== WHAT YOU NEED TO DO ==
Using the material below, copy every line where "will" appears.

━━━━━━

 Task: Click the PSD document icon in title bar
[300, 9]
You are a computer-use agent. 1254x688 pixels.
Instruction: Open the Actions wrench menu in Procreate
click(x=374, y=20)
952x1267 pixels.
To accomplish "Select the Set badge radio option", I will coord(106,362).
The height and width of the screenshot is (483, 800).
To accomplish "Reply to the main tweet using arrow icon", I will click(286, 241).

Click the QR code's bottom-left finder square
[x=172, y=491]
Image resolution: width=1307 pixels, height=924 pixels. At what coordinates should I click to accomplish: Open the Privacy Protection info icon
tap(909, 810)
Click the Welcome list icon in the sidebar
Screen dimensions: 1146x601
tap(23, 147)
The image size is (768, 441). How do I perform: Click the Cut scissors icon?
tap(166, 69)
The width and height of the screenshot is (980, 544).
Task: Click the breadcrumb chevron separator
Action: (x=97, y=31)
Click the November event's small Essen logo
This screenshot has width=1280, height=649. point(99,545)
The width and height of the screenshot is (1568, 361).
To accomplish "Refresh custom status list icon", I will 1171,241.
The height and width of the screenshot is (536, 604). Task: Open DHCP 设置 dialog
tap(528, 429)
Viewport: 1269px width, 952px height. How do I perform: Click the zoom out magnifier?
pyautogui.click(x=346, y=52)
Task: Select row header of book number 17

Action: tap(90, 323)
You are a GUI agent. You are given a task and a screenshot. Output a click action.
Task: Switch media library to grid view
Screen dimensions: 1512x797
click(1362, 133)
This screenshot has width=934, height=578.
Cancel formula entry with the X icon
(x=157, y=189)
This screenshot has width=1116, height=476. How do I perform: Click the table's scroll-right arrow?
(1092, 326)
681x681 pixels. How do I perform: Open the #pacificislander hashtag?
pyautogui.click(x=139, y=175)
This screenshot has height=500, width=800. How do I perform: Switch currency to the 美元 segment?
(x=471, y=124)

━━━━━━

== ANSWER TO THIS PROBLEM ==
To accomplish "Select the Set badge radio option", I will coord(106,362).
To accomplish "Reply to the main tweet using arrow icon", I will click(286, 241).
To accomplish "Refresh custom status list icon", I will 1171,241.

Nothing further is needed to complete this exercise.